[Top][All Lists]
[Date Prev][Date Next][Thread Prev][Thread Next][Date Index][Thread Index]
Re: new algorithm for wilcoxon signed-rank test
From: |
Ben Pfaff |
Subject: |
Re: new algorithm for wilcoxon signed-rank test |
Date: |
Wed, 04 Feb 2009 22:15:26 -0800 |
User-agent: |
Gnus/5.11 (Gnus v5.11) Emacs/22.2 (gnu/linux) |
Jason Stover <address@hidden> writes:
> Very creative, Ben. It's definitely worth a paper if it isn't already
> published.
I'm not aware of a publication.

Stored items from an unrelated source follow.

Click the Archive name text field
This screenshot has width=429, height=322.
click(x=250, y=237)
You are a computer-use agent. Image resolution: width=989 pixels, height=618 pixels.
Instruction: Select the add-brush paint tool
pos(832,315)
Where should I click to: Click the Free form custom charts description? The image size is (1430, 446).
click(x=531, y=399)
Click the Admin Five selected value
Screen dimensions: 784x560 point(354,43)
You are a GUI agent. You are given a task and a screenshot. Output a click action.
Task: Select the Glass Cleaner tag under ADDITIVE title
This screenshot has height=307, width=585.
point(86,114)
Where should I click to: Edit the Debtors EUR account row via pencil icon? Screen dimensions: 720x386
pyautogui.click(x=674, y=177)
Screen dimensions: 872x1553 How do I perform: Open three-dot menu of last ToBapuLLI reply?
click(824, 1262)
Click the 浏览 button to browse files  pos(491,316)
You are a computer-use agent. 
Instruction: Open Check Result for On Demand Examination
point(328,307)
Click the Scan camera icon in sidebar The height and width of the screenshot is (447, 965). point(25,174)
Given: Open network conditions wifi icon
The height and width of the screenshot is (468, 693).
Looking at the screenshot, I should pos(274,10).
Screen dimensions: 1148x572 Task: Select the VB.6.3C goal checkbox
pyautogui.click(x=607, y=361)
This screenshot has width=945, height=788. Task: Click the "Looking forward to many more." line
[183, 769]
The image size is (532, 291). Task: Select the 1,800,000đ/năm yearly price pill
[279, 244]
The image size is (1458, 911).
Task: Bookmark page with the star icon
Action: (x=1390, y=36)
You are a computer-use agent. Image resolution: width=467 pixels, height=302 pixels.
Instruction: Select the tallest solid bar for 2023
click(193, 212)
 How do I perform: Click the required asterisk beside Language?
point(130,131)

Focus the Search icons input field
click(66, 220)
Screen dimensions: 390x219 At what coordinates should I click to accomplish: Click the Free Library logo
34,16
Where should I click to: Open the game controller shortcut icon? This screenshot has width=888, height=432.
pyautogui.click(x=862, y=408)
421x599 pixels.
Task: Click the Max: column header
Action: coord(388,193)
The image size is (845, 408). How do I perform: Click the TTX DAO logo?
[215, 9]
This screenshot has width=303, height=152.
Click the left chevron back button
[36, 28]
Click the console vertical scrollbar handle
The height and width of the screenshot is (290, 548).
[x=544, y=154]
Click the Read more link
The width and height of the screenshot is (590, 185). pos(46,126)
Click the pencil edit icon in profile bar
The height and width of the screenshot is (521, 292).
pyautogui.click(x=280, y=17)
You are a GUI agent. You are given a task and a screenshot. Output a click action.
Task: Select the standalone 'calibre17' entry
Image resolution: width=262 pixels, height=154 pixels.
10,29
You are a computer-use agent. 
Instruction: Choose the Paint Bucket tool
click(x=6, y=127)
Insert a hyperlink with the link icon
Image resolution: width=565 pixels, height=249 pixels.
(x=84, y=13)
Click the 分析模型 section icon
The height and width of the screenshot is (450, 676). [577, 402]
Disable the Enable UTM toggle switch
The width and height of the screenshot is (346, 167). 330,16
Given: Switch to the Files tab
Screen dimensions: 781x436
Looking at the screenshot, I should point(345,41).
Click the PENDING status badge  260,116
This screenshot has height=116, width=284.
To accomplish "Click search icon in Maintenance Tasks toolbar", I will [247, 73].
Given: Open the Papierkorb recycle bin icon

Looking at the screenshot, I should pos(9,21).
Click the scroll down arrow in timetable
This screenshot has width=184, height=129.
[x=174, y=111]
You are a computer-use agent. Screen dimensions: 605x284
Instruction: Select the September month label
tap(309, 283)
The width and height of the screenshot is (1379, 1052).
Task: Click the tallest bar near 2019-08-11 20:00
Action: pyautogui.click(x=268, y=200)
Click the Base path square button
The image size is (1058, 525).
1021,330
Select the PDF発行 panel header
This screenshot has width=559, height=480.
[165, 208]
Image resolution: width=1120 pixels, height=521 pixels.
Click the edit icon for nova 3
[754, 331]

I invented it myself by
scribbling lots of stuff on paper, but that doesn't mean much.
The page at http://comp9.psych.cornell.edu/Darlington/wilcoxon/wilcox0.htm
seems to be by someone who has thought a bit about this, but he
doesn't seem to have a good solution.
I don't fully understand what it's doing, but the implementation
in GNU R seems to be slow also.
Where would you publish it, by the way? I don't know the
statistics field.
> I've read through the code of ranksum6 below, and it passed the few
> tests I ran. Walking through the algorithm, it always seems to give
> the correct value.
Here's an explanation.
For integers N and W, with N >= 1, let the function S(N,W) be the
number of subsets of 1, 2, 3, ..., N that sum to at least W.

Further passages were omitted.